The Brief History of Hacktivism

Cyberpunk author Bruce Sterling's brief history of hacktivism...


Feature taken from the June Issue of Dazed & Confused:

"Hacktivism is sexy because it seems so easy, fast, cheap and lightweight. 

The classic hacktivist is a digitally savvy character confronting a large, sluggish, analogue dinosaur. He makes a virtualised gesture, so vaporous and intangible that it seems almost beside the point to the powers-that-be. Then energies that were long repressed by the violence inherent in the system come to the fore. The great frothing saurian goes down into the tar pit of history, devoured by a cheering digital host of chirping, barking, furred and feathered things.  

That’s a great story. But its supreme example is Bill Gates, a rich, stuffy pillar of society who doesn’t get much streetcred from today’s hack-symp contingent. He was once a Seattle hippie, although unlike Steve Jobs, he didn’t take acid or set his own dress code. But Gates pulled the primeval hacktivist move when he persuaded IBM that the software for microcomputers (“micro-soft”) was a harmless toy enterprise – something best left to long-haired biz-school dropouts like himself. The upshot was catastrophic. Gates dutifully wore suits to work until he got bored and left to conquer malaria. By then, he had truly wrecked the system. Business is entirely run by weird ultra-rich moguls like him now. 

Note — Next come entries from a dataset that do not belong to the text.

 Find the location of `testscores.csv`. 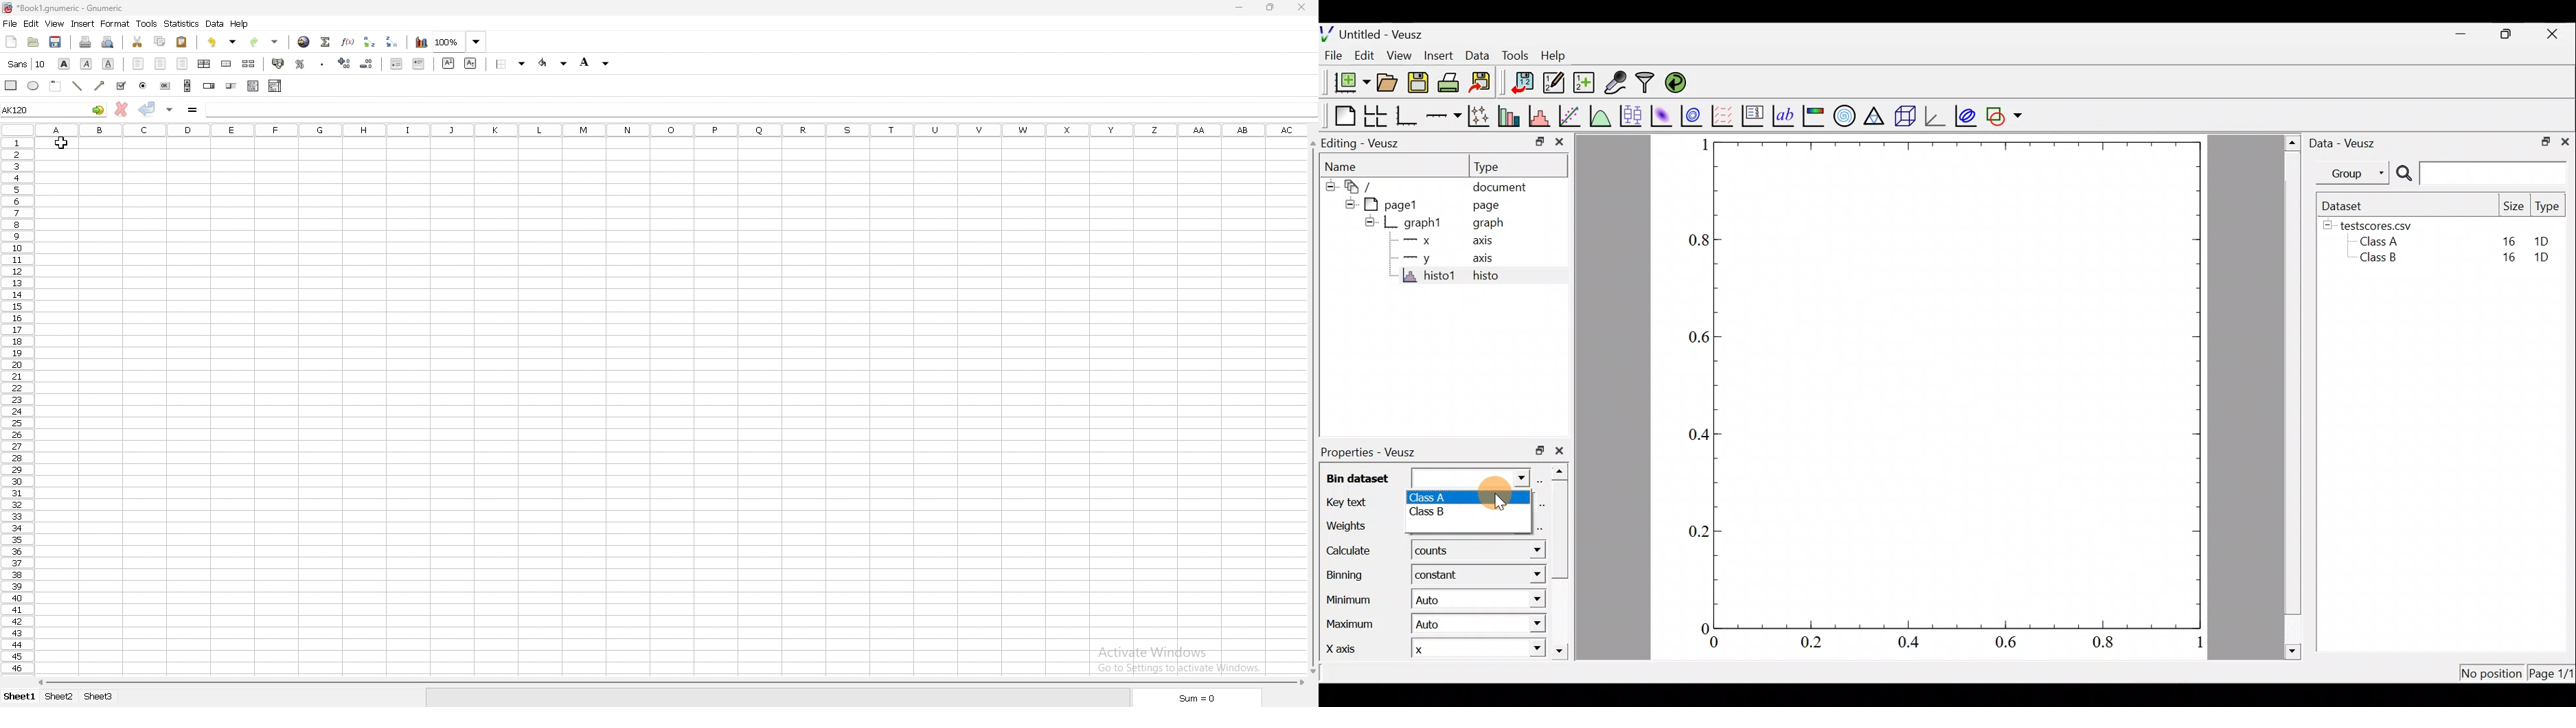

testscores.csv is located at coordinates (2384, 225).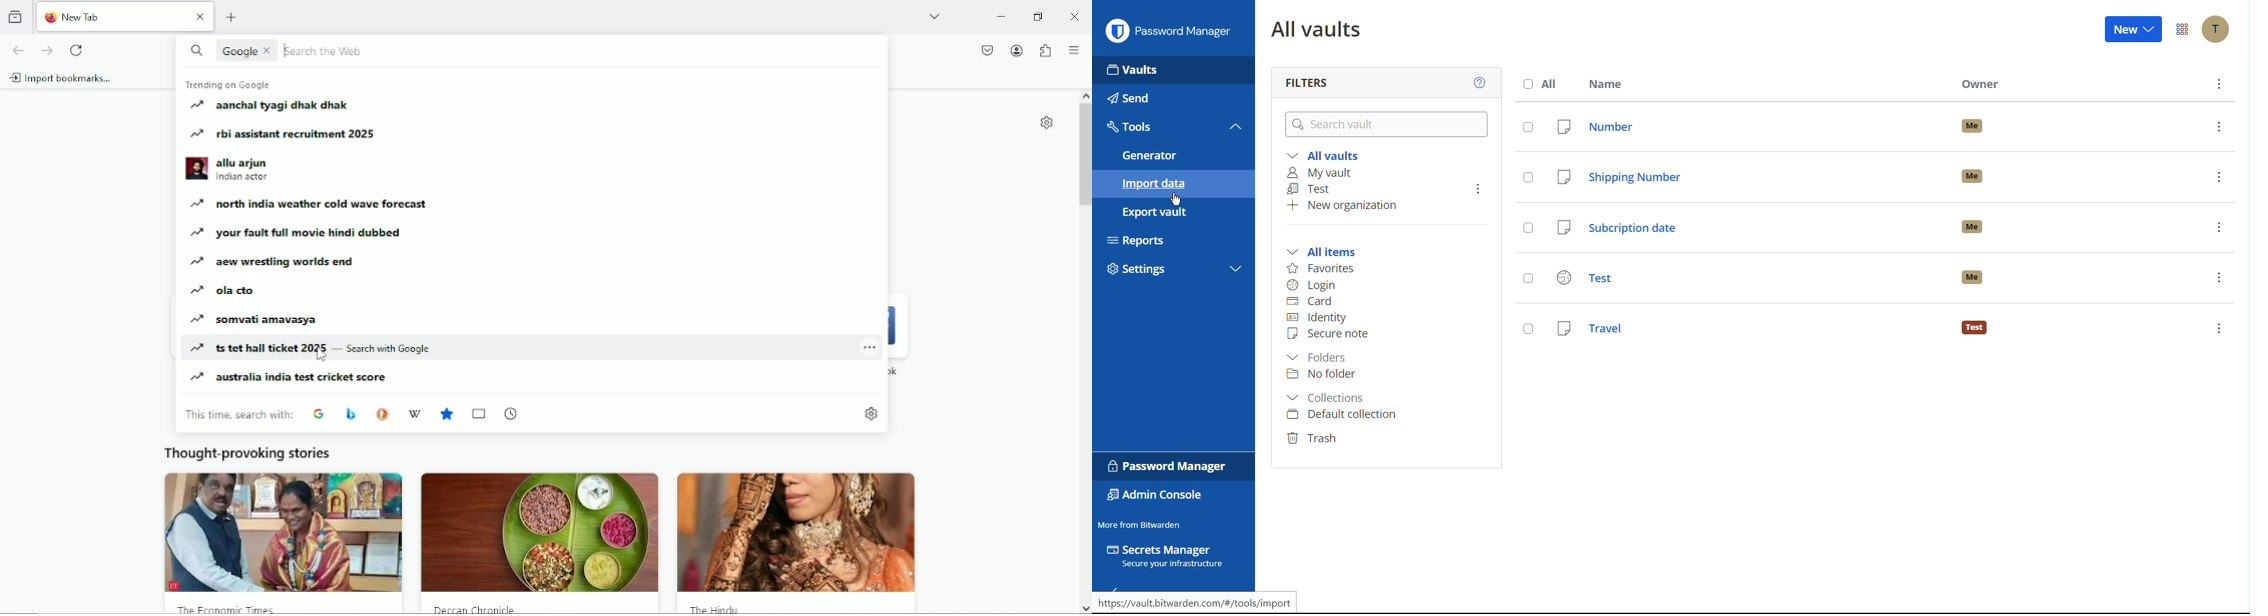 The width and height of the screenshot is (2268, 616). What do you see at coordinates (1321, 358) in the screenshot?
I see `Folders` at bounding box center [1321, 358].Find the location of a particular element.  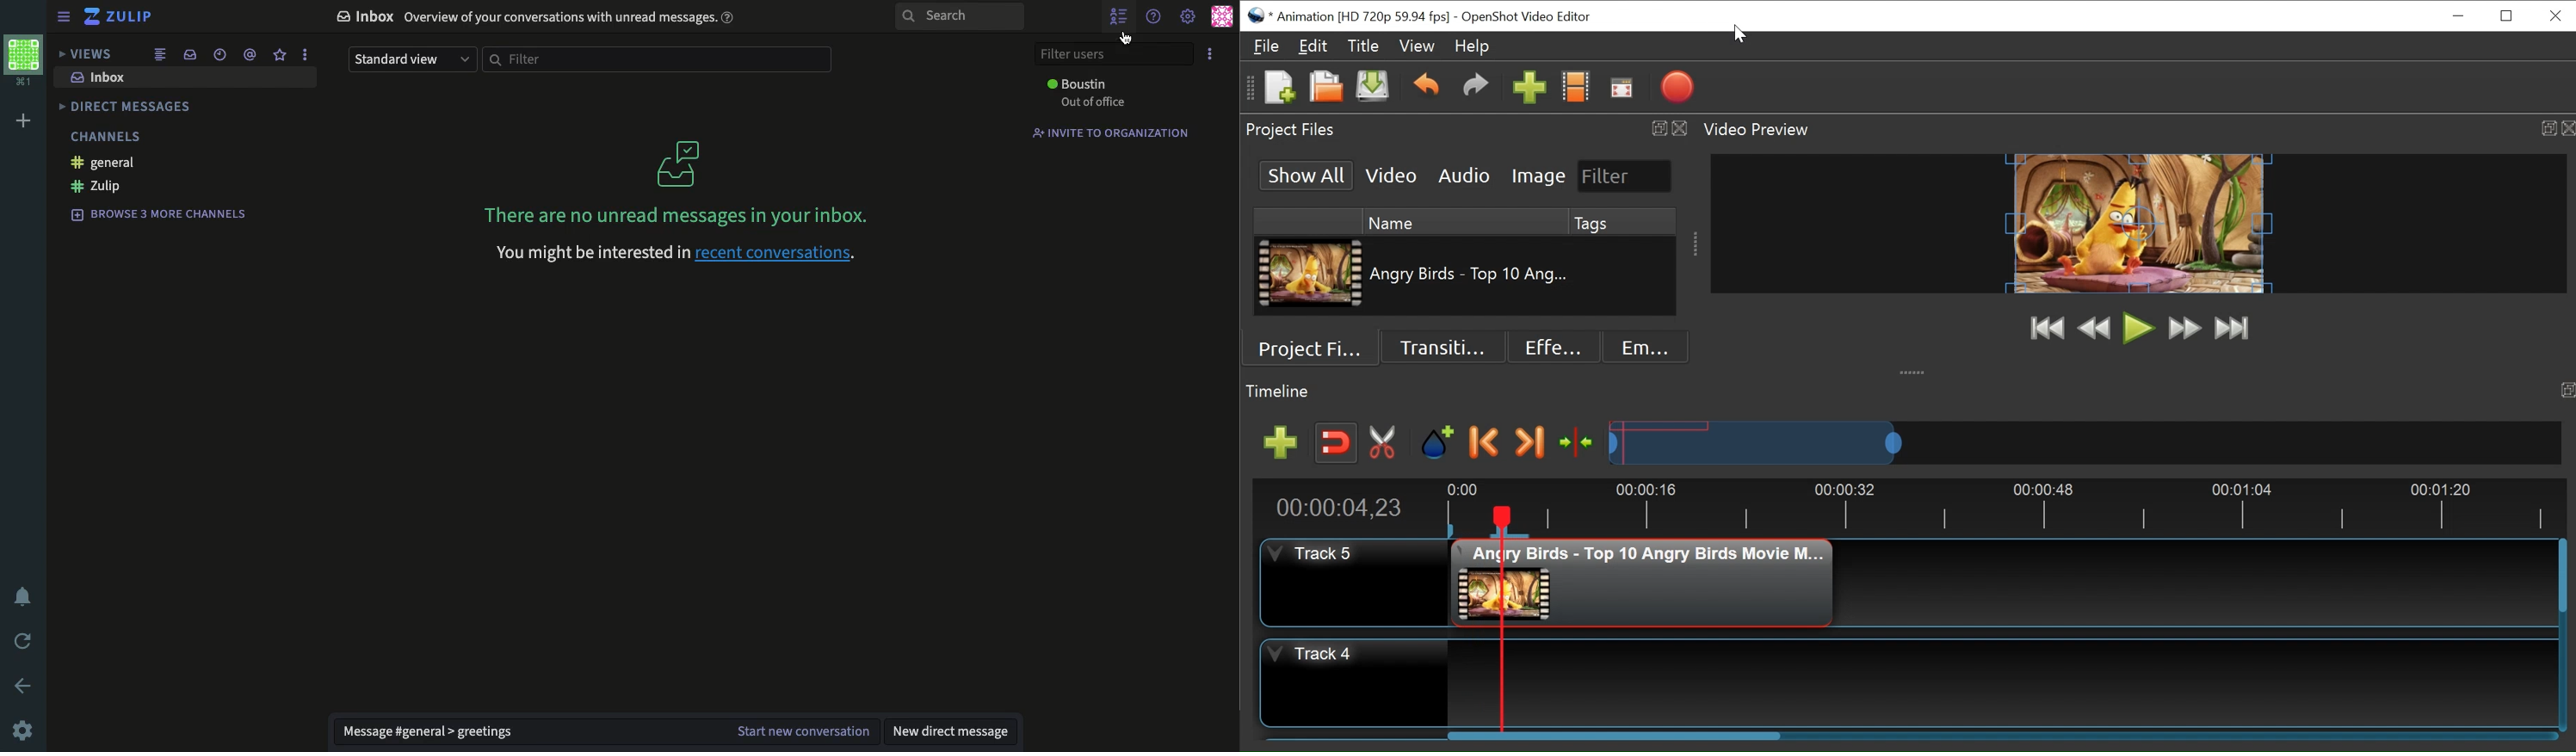

refresh is located at coordinates (25, 642).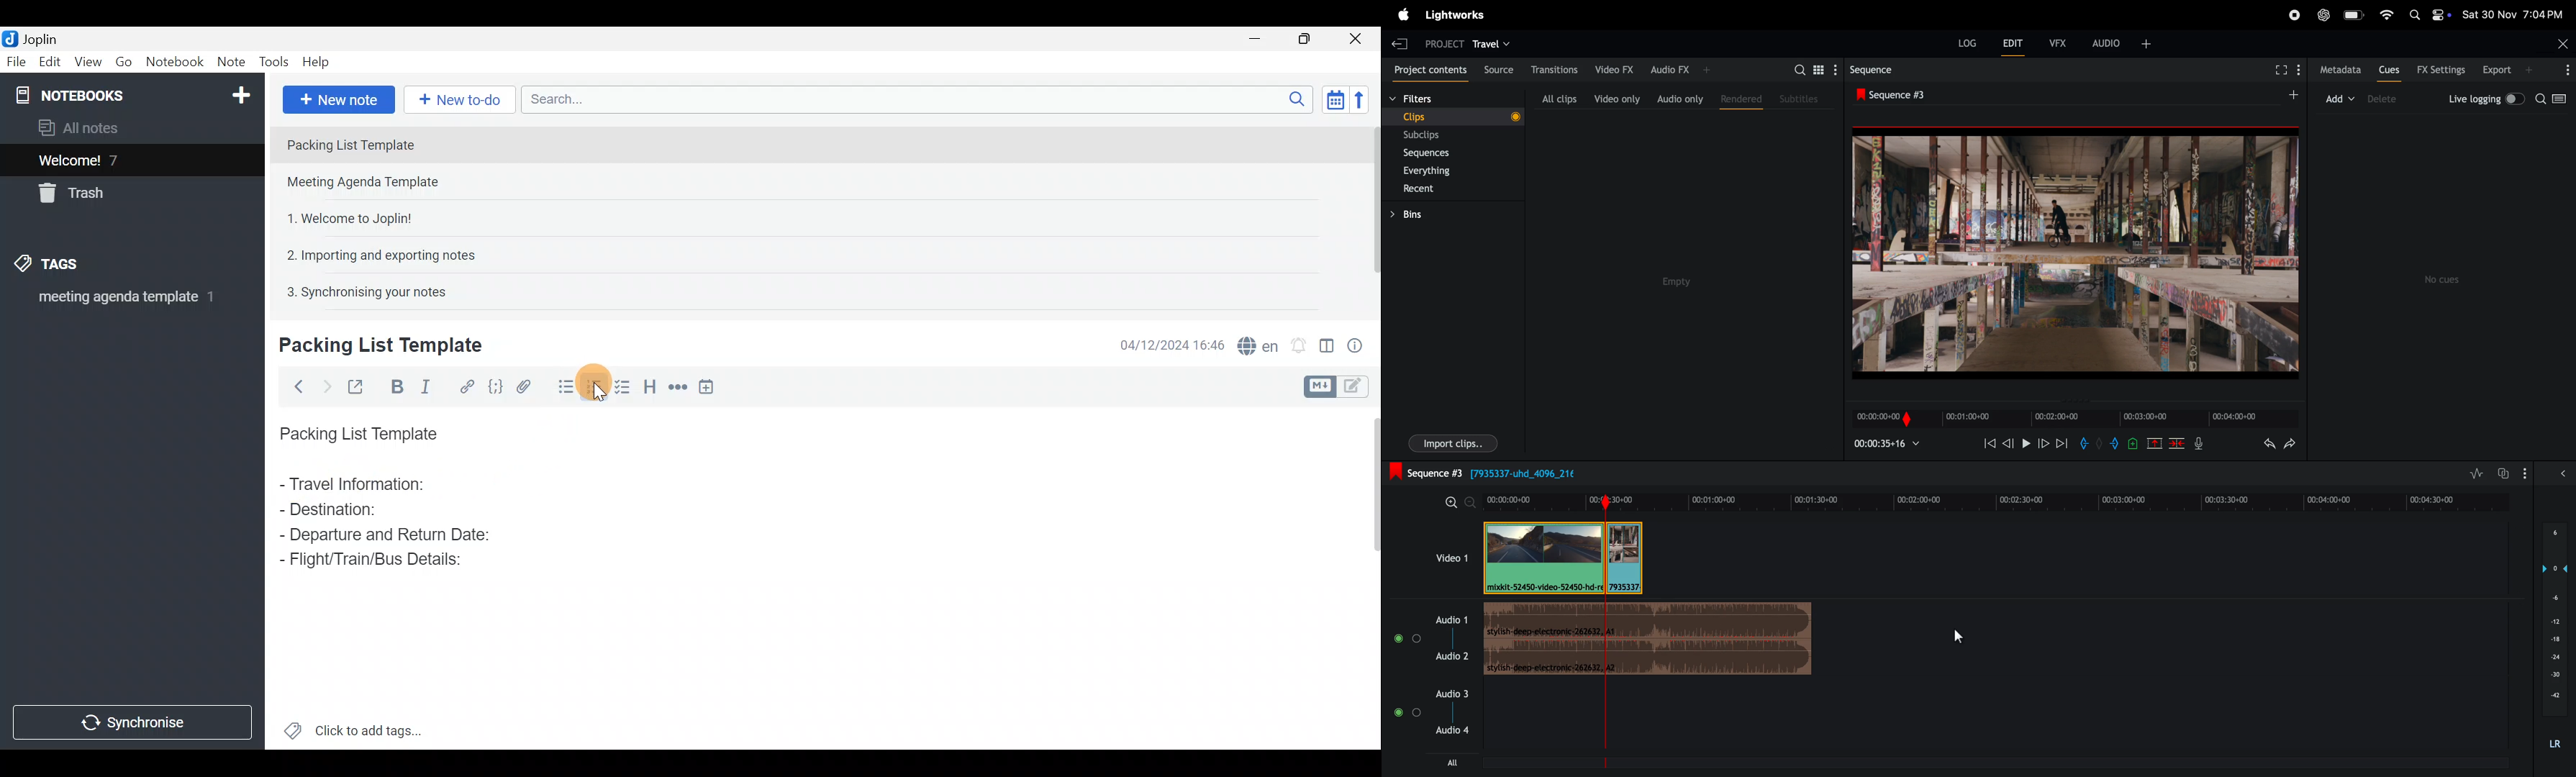  What do you see at coordinates (174, 64) in the screenshot?
I see `Notebook` at bounding box center [174, 64].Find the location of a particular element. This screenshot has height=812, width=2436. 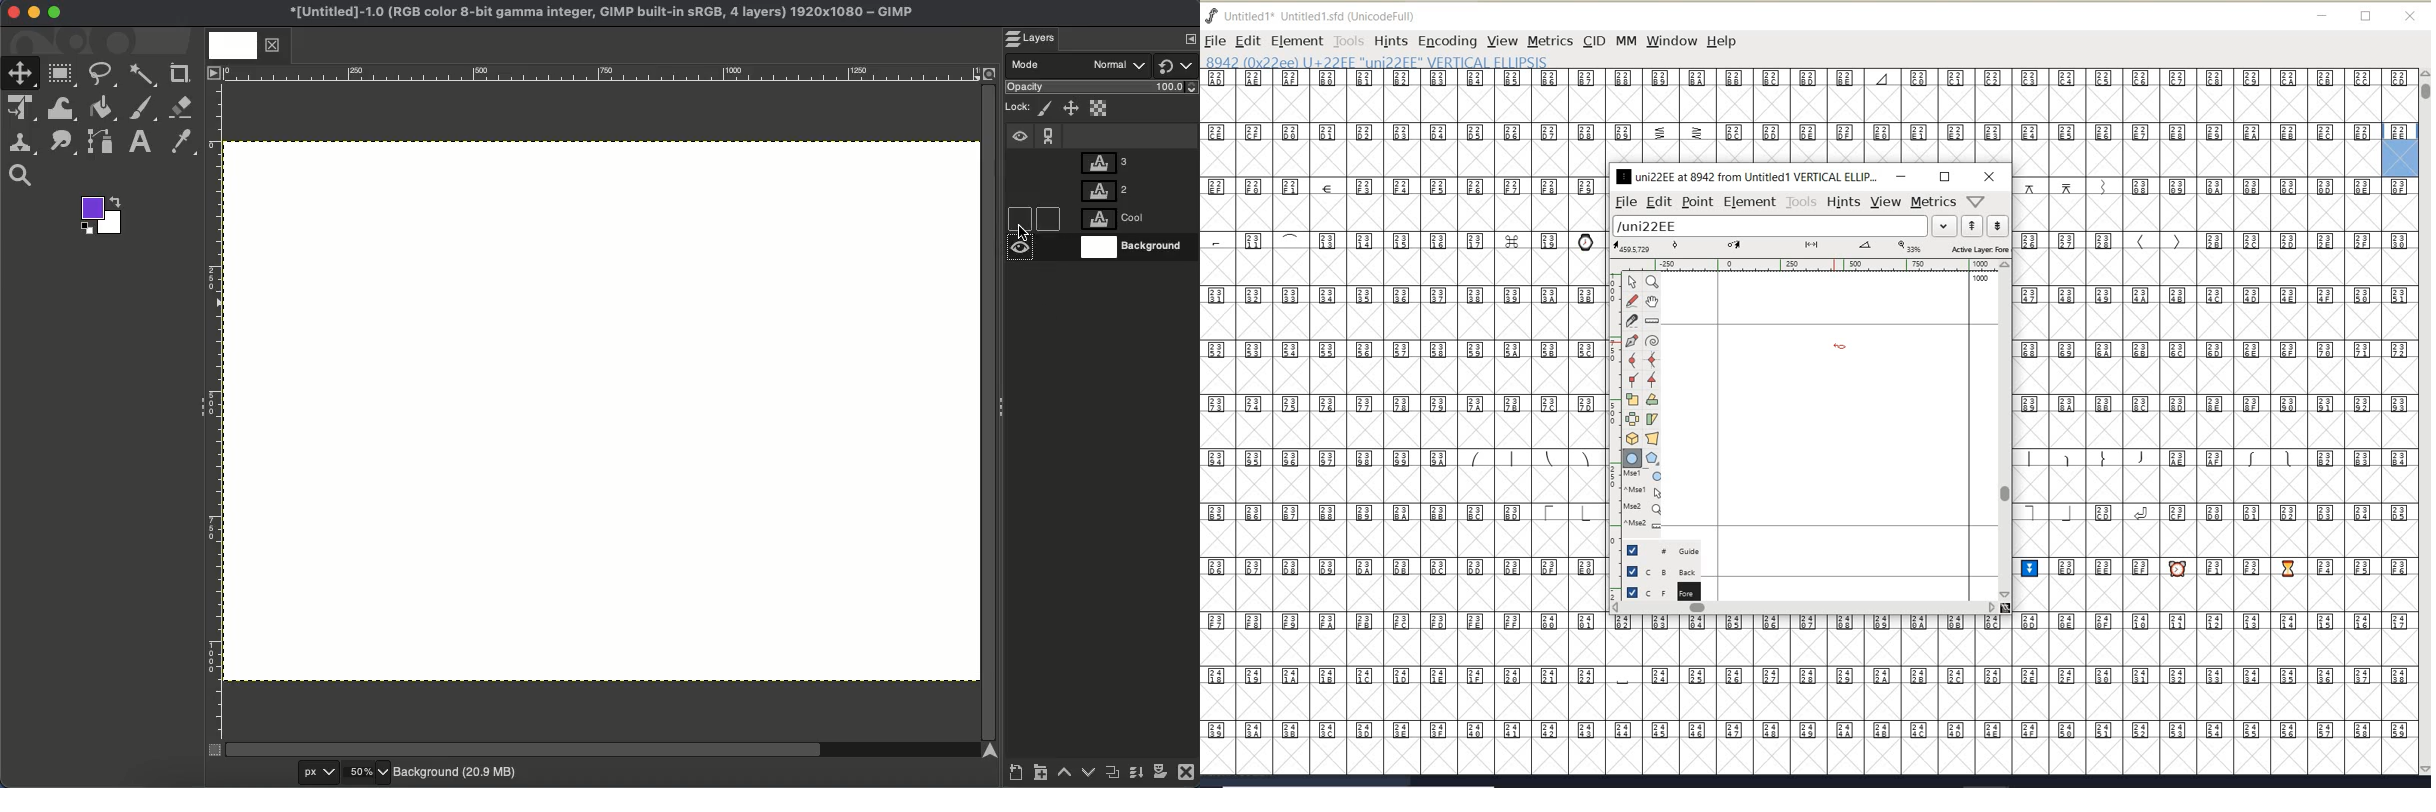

Richard Stallman is two years older than Bill Gates. His software philosophy – make it free – is older than Gates’s business plan. Stallman can never appear old-fashioned, though, because he’s truly a Franciscan saint – he wouldn’t know a $100 bill if he stepped on it barefoot in the street. Gates, meanwhile, gets called a stodgy geezer by Apple, a company that’s older, meaner and greedier than his own.

The title of elite hacktivist ninja goes to Satoshi Nakamoto, the pseudonymous programming genius or geniuses who created Bitcoin out of thin air. He/she/they unleashed Bitcoin among a small group of cranks, creating a crypto-monster that is technically capable of destroying the planet’s banking system. Nobody has the least idea who Nakamoto is. After winding up his/her/their weird toy and setting it loose, the mysterious figure simply vanished from human ken. 

Then there’s the highly active young Chinese computer-science grads called variously Comment Crew, Byzantine Candour and People’s Liberation Army Unit 61398. These ambitious geeks dwell in a bland 12-storey building in the suburbs of Shanghai. Since they’re a Red Army unit, one would naturally expect them to be well-scrubbed, lockstep, Maoist types. 

However, it’s become pretty clear that the Comment Crew are the anarchists of modern cyberwar. They’re raiding everything they can digitally touch, from the Dalai Lama to the New York Times, from Google HQ to the deserts of Xinjiang; they rob or infiltrate chip makers, defence contractors, gaming companies, natural-gas pipelines... Even Russian botnet guys, who just want lots of stolen money and sincerely hate Estonians, are less freaky and astral than these nameless, blitzkrieging Chinese spooks.

The members of Unit 61398 are matched in chutzpah only by whatever unknown parties wrote Stuxnet and Flame, the ultra-advanced, surgical, bloodchilling malware that wrecked the Iranian nuclear programme. Are they hacktivists? Folks, they can hack like hell itself, and boy were they ever active.

Then there are the world’s other hacktivists, mostly cool guys who are web-famous because the authorities beat them up a lot. If you’re anti-authoritarian, you probably think these are the hacktivists that matter most. These figures would include Julian Assange, who is sleeping on a couch in the Ecuadorian embassy after his scheme to revolutionise world journalism met a hitch. Also Kim Dotcom, a rich German pirate who was attacked by spooks and managed to turn the legal tables on them from New Zealand. Barrett Brown is an Anonymous sympathiser who is stuck in a slammer in Texas, although prosecutors can’t figure out how to charge him. The late Aaron Swartz hanged himself after zealous prosecutors charged him with way too much.

They’re famous because they’re in and out of court. That makes them interesting people. But the hacktivists who matter are the ones you know by their trail of dead institutions. And the bodycount there is getting longer by the day."